*Problem statement*.
Can you turn every line of the material below into a numbered list, leaving out any blank lines?

*Data supplied*.
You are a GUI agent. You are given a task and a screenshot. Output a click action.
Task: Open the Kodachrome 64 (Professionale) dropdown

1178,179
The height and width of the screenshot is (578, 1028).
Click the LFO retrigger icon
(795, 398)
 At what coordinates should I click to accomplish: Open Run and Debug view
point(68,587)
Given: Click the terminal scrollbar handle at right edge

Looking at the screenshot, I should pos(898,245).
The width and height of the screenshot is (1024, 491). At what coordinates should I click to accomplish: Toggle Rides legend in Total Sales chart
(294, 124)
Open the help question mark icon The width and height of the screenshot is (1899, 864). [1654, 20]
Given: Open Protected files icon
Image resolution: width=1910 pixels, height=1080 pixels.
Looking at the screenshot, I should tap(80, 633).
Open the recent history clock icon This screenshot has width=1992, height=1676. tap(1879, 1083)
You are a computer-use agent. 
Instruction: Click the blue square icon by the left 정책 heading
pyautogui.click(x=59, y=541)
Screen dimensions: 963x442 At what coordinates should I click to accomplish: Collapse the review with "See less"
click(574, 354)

*Task answer*.
1. You are a GUI agent. You are given a task and a screenshot. Output a click action.
2. Task: Open the Kodachrome 64 (Professionale) dropdown
3. 1178,179
4. The height and width of the screenshot is (578, 1028).
5. Click the LFO retrigger icon
6. (795, 398)
7.  At what coordinates should I click to accomplish: Open Run and Debug view
8. point(68,587)
9. Given: Click the terminal scrollbar handle at right edge
10. Looking at the screenshot, I should pos(898,245).
11. The width and height of the screenshot is (1024, 491). At what coordinates should I click to accomplish: Toggle Rides legend in Total Sales chart
12. (294, 124)
13. Open the help question mark icon The width and height of the screenshot is (1899, 864). [1654, 20]
14. Given: Open Protected files icon
15. Image resolution: width=1910 pixels, height=1080 pixels.
16. Looking at the screenshot, I should tap(80, 633).
17. Open the recent history clock icon This screenshot has width=1992, height=1676. tap(1879, 1083)
18. You are a computer-use agent. 
19. Instruction: Click the blue square icon by the left 정책 heading
20. pyautogui.click(x=59, y=541)
21. Screen dimensions: 963x442 At what coordinates should I click to accomplish: Collapse the review with "See less"
22. click(574, 354)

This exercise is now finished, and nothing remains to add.